A Department of Homeland Security (DHS) memo obtained by two government watchdog groups confirm what critics of President Donald Trump’s separation of families have suspected for months—that the practice was the result of a policy proposed and approved of by the Trump administration, specifically Attorney General Jeff Sessions and DHS Secretary Kirstjen Nielsen, not actions or inaction by Democrats in Congress.
Open the Government and the Project On Government Oversight (POGO) obtained several documents from the department via a Freedom of Information Act (FOIA) request, including a memo dated April 23, which outlines three routes the administration could take to increase “immigration violation prosecution referrals.” The memo was sent from three department officials to Secretary Kirstjen Nielsen, who later vehemently denied that she had enacted the policy.

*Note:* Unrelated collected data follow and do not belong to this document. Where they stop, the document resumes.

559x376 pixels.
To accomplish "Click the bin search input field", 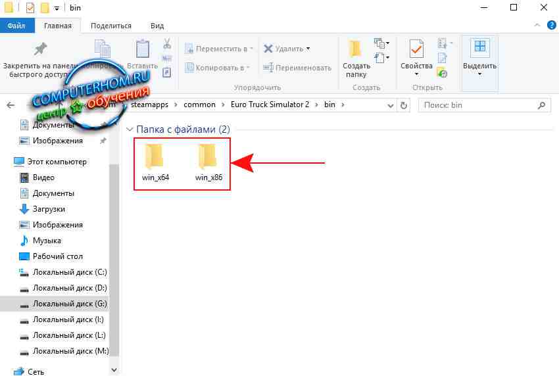I will 477,105.
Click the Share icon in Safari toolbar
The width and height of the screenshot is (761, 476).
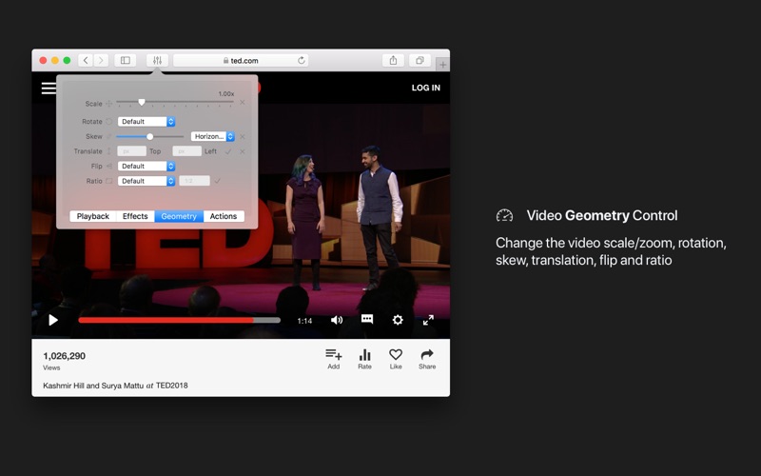point(393,60)
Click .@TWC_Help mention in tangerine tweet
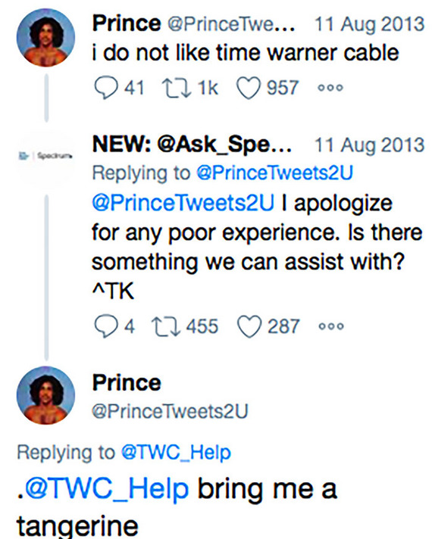Image resolution: width=432 pixels, height=539 pixels. pyautogui.click(x=102, y=489)
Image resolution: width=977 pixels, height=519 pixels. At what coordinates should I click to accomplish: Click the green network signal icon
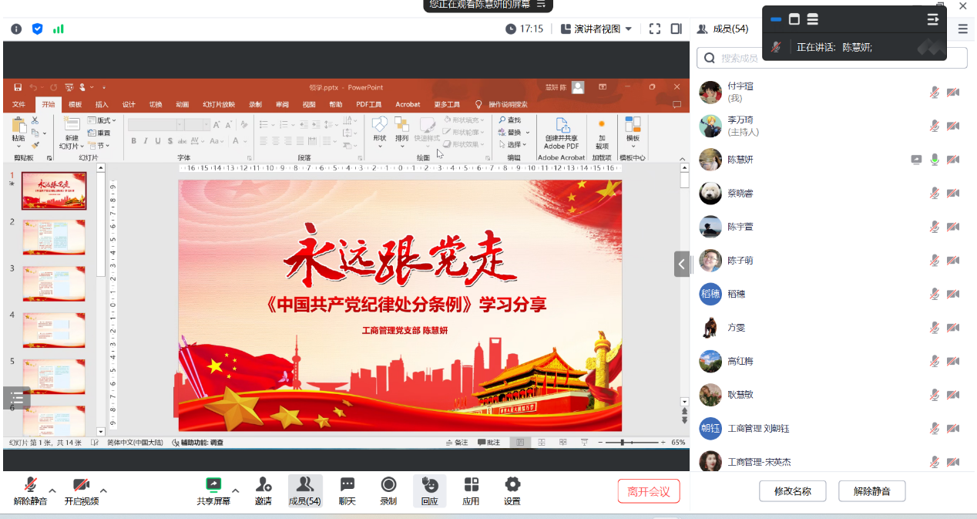tap(59, 29)
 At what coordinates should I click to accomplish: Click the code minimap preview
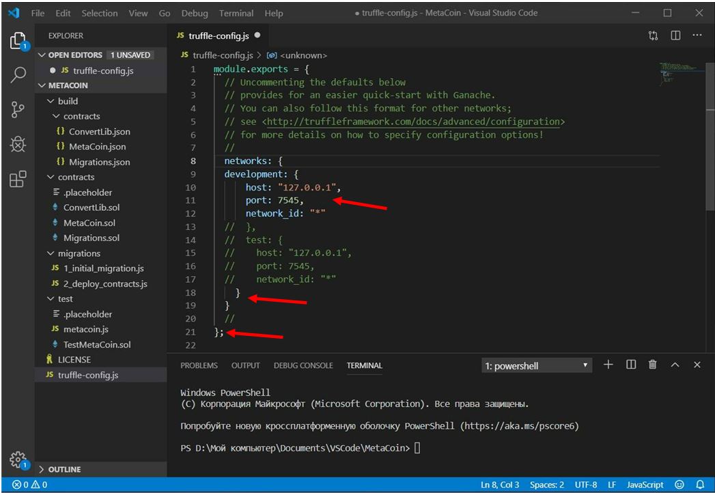[676, 73]
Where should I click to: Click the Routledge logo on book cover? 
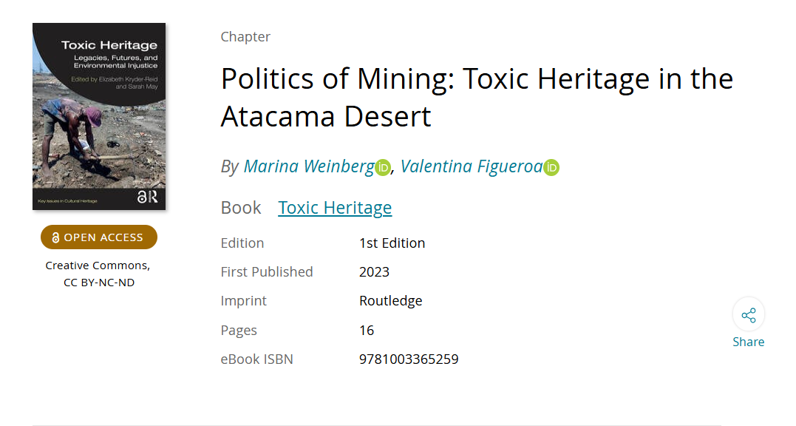click(146, 196)
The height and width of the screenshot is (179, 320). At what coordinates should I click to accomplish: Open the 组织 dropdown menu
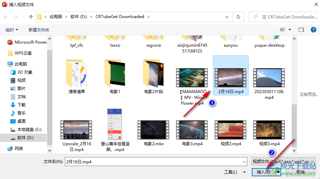pyautogui.click(x=12, y=30)
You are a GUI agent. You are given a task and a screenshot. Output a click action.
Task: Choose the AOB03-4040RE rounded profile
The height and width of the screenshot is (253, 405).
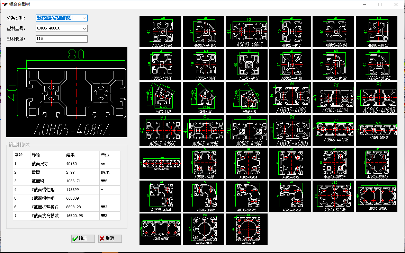pos(204,32)
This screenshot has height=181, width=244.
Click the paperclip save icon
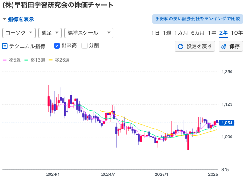224,46
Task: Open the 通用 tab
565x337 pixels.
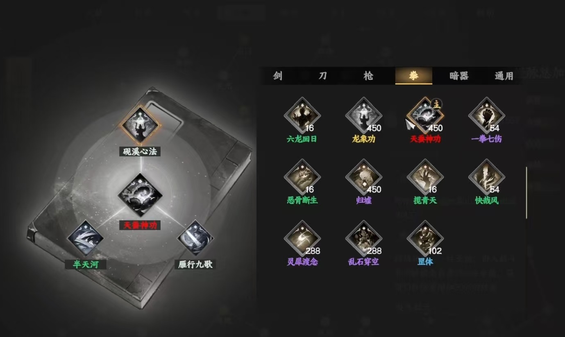Action: coord(504,76)
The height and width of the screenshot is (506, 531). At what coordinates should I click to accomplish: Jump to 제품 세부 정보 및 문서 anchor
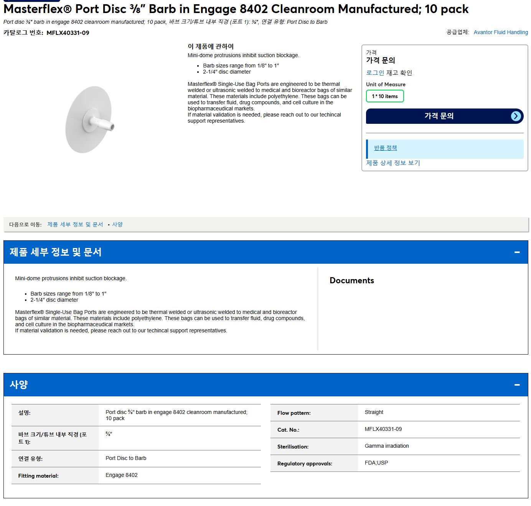75,225
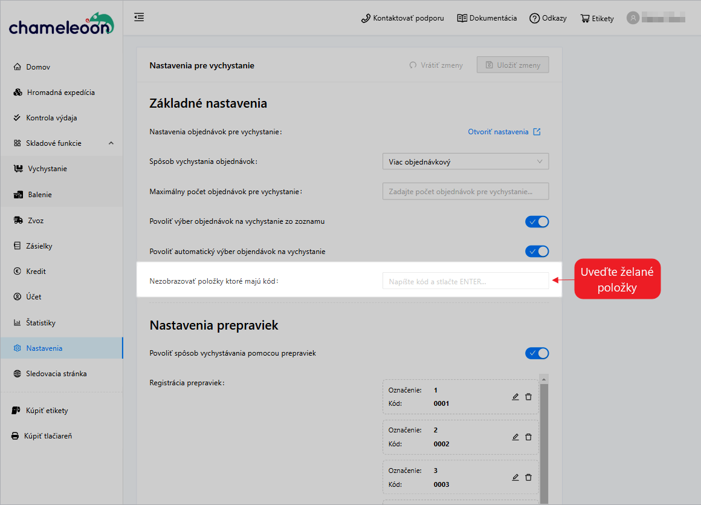Screen dimensions: 701x505
Task: Click the phone icon for Kontaktovať podporu
Action: (x=366, y=18)
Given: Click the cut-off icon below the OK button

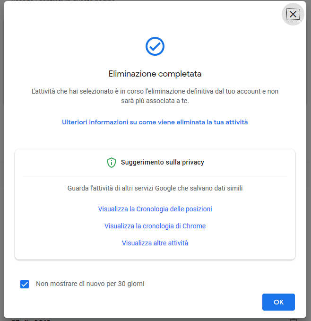Looking at the screenshot, I should (x=293, y=320).
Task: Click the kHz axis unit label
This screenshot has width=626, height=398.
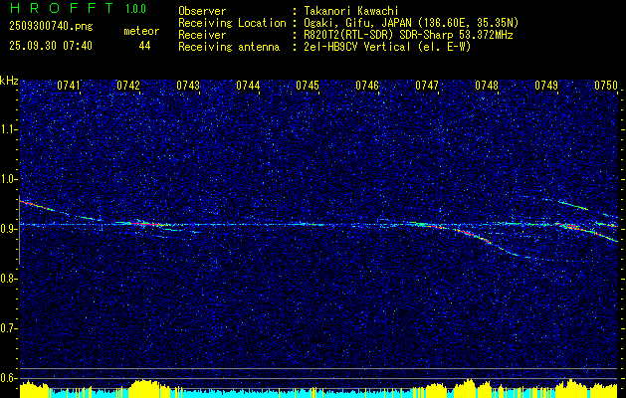Action: [x=9, y=80]
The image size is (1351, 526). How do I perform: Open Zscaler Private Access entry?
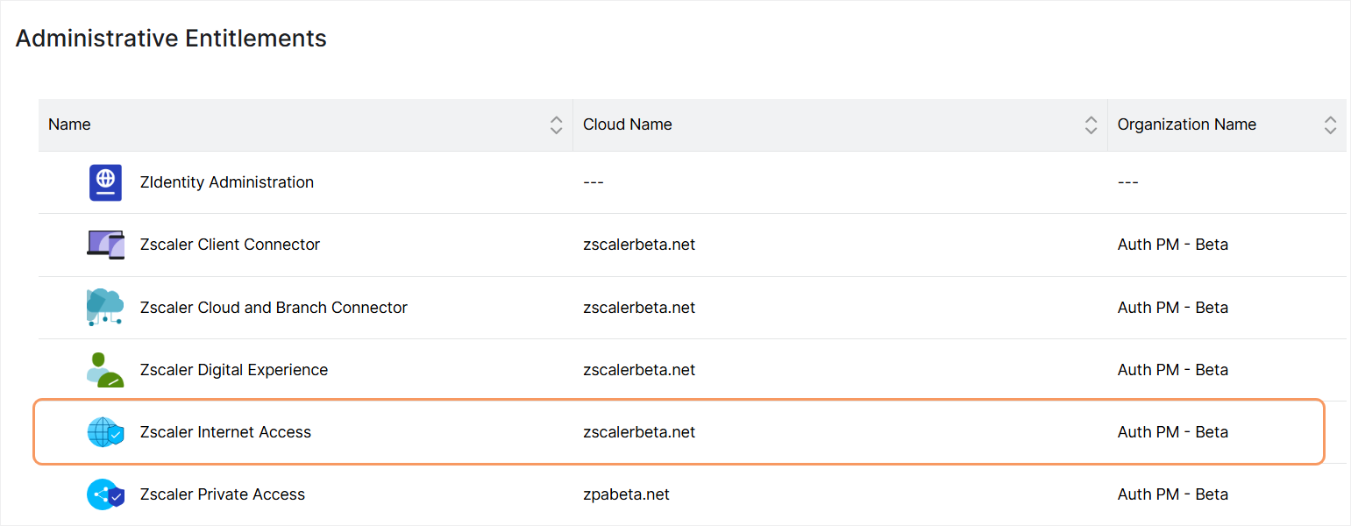click(x=222, y=494)
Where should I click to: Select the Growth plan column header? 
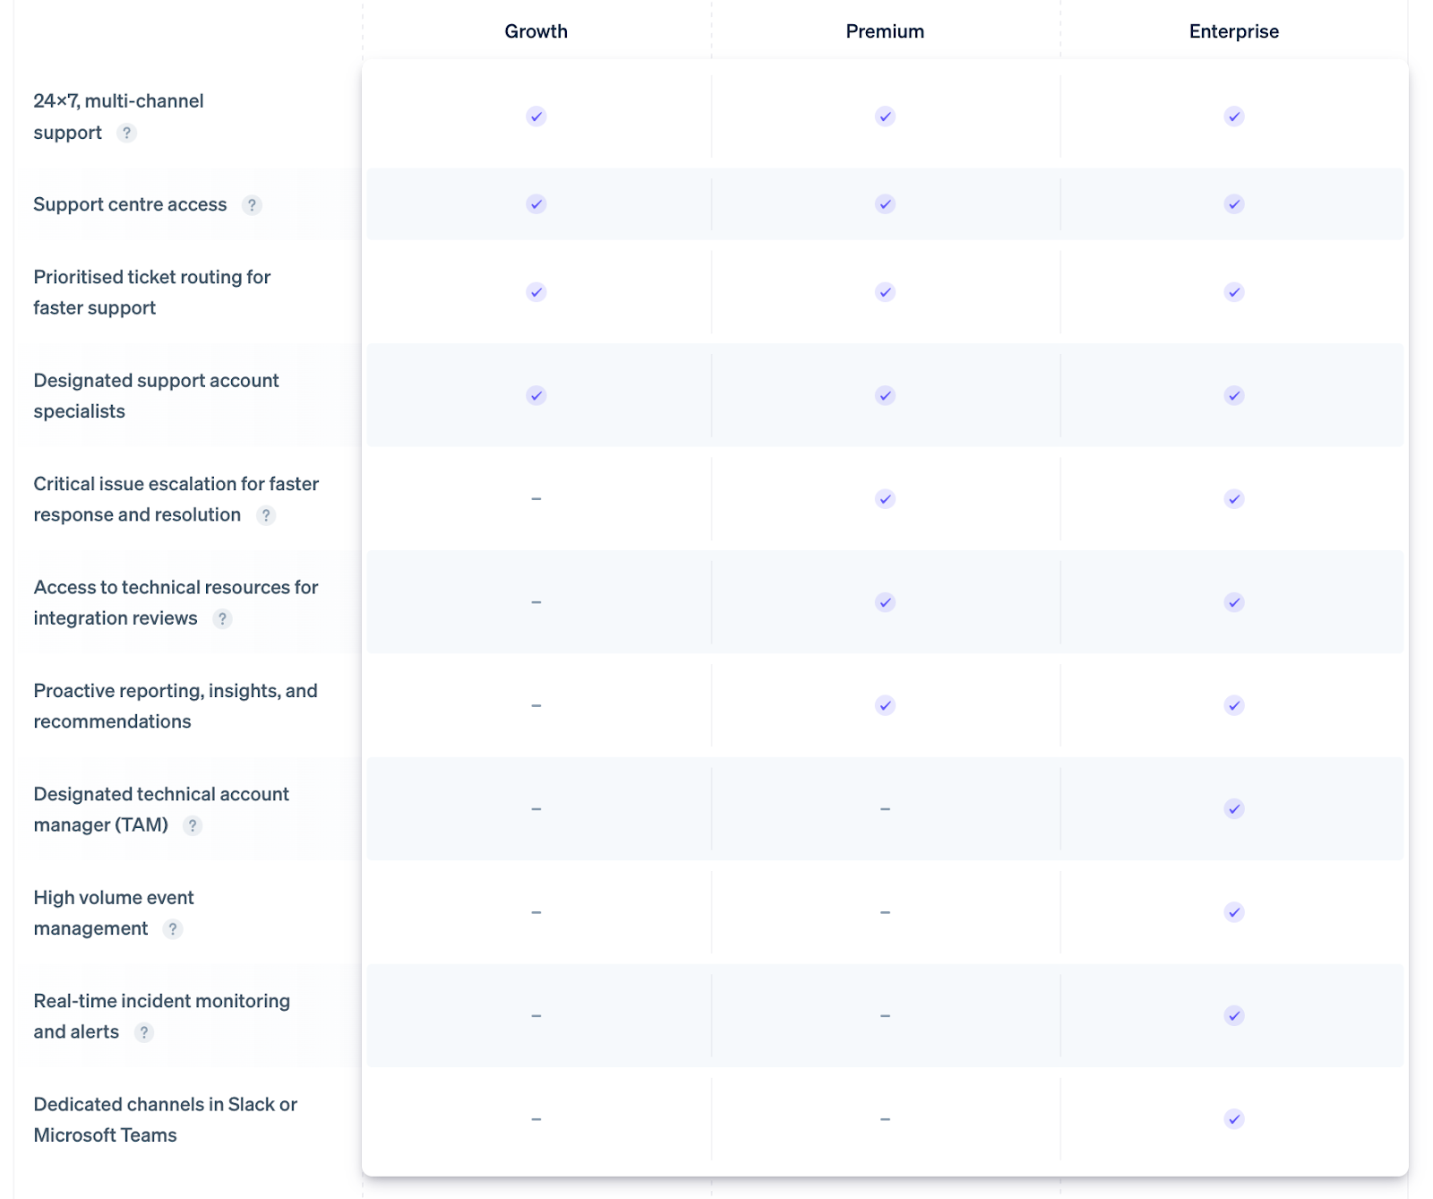(536, 31)
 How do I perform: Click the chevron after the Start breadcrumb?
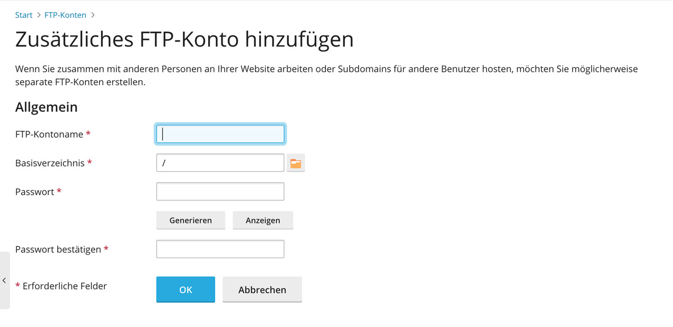(39, 15)
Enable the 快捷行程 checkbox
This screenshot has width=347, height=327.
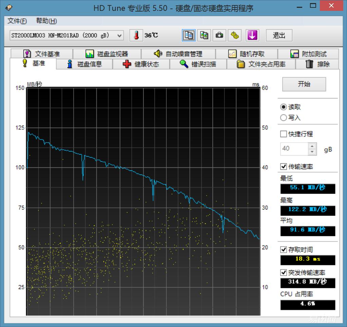(284, 134)
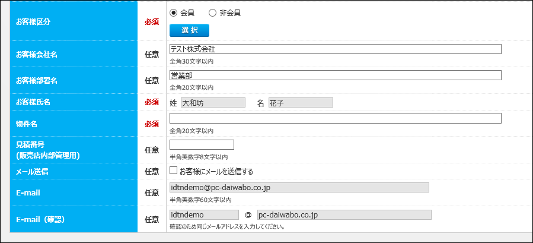
Task: Click the 物件名 row label
Action: tap(27, 124)
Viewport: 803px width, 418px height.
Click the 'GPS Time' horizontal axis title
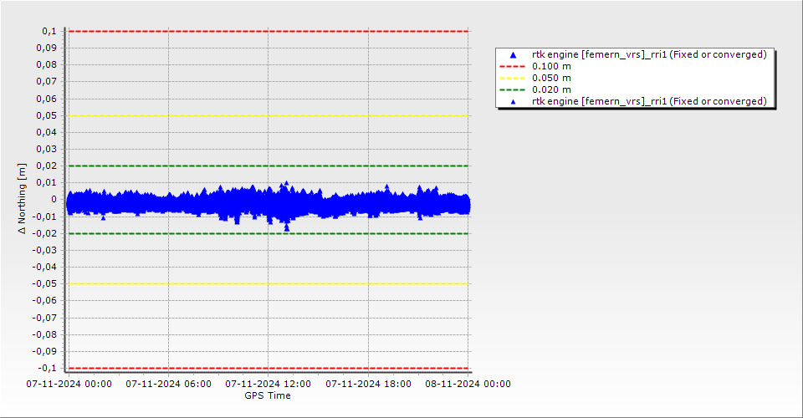coord(268,395)
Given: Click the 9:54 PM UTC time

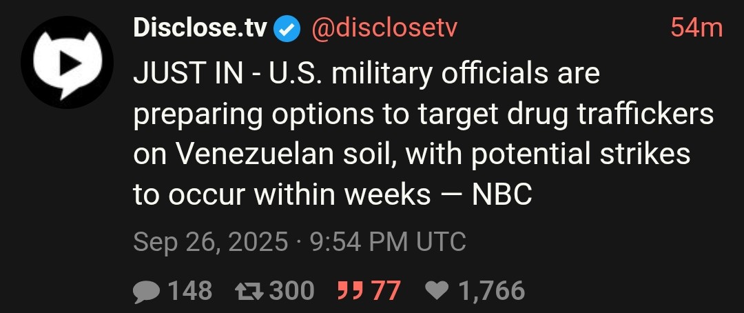Looking at the screenshot, I should pos(388,242).
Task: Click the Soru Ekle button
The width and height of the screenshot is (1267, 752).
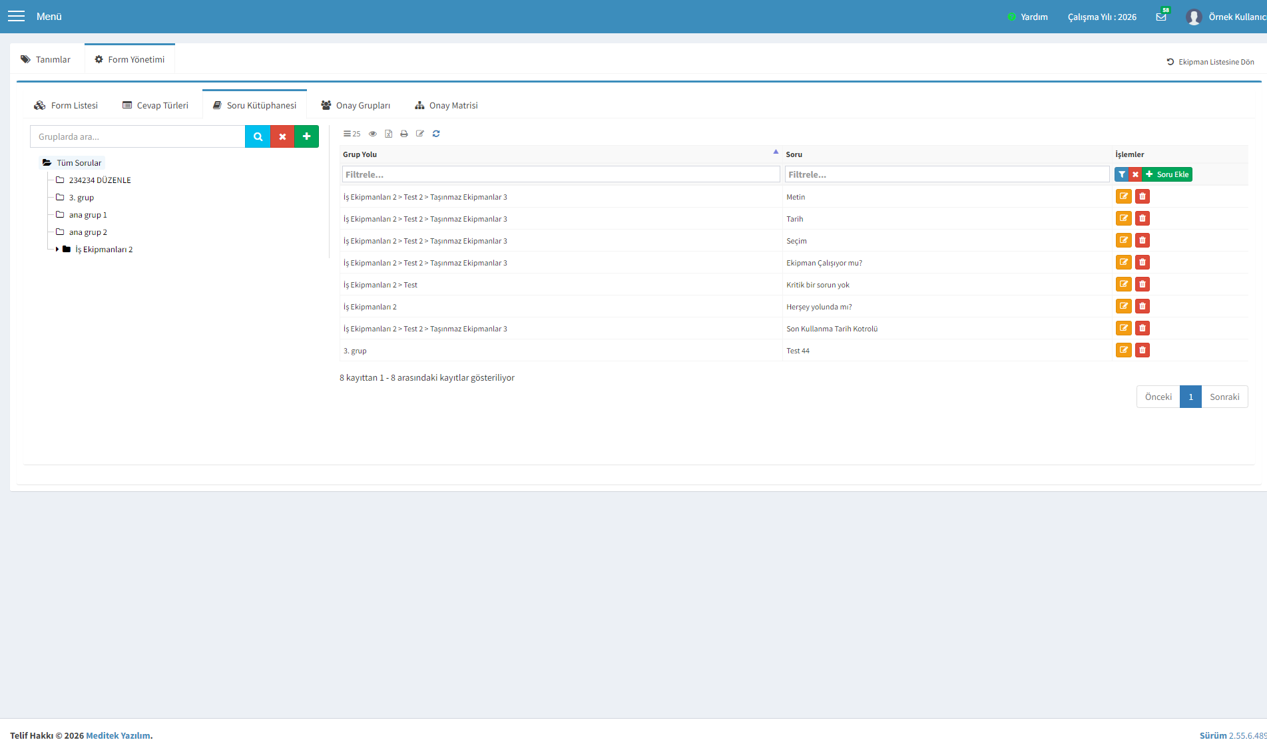Action: click(1167, 174)
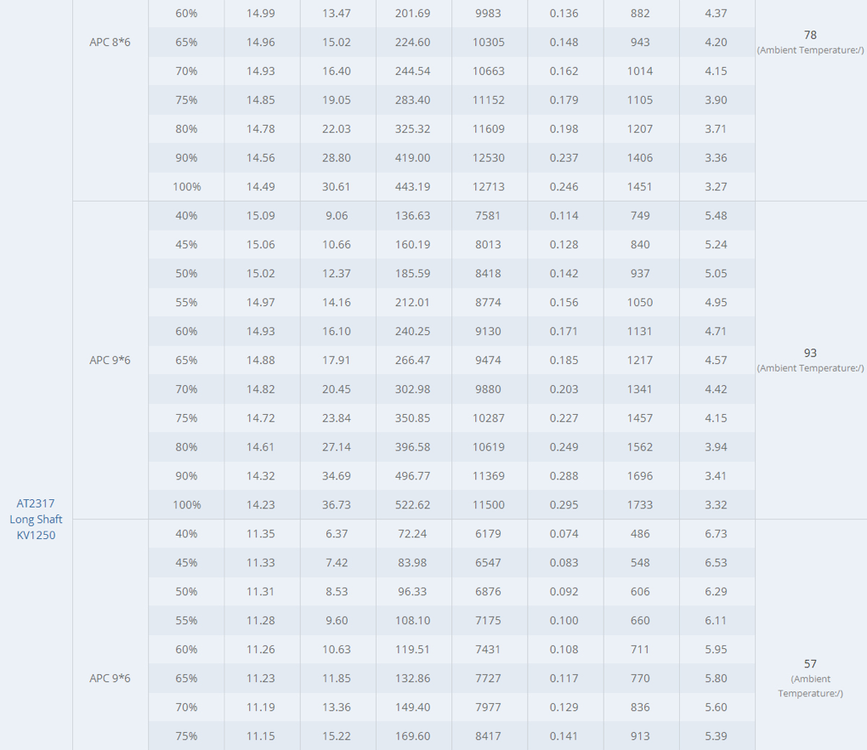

“The American public deserves to know what our government has been thinking in terms of how to carry out these extremely devastating policies.” —Emily Creighton, American Immigration Council
The third option, reads the memo, would be “the most effective method to achieve operational objectives…This initiative would pursue prosecution of all amenable adults who cross our border illegally, including those presenting with a family unit. A line marked “approve” for “Option 3” was redacted by FOIA officers, suggesting that Nielsen had signed on the line.
At The Intercept, Cora Currier noted that officials wrote that Option 3 would “have the greatest impact on current flows,” suggesting it was proposed as a deterrent to immigration.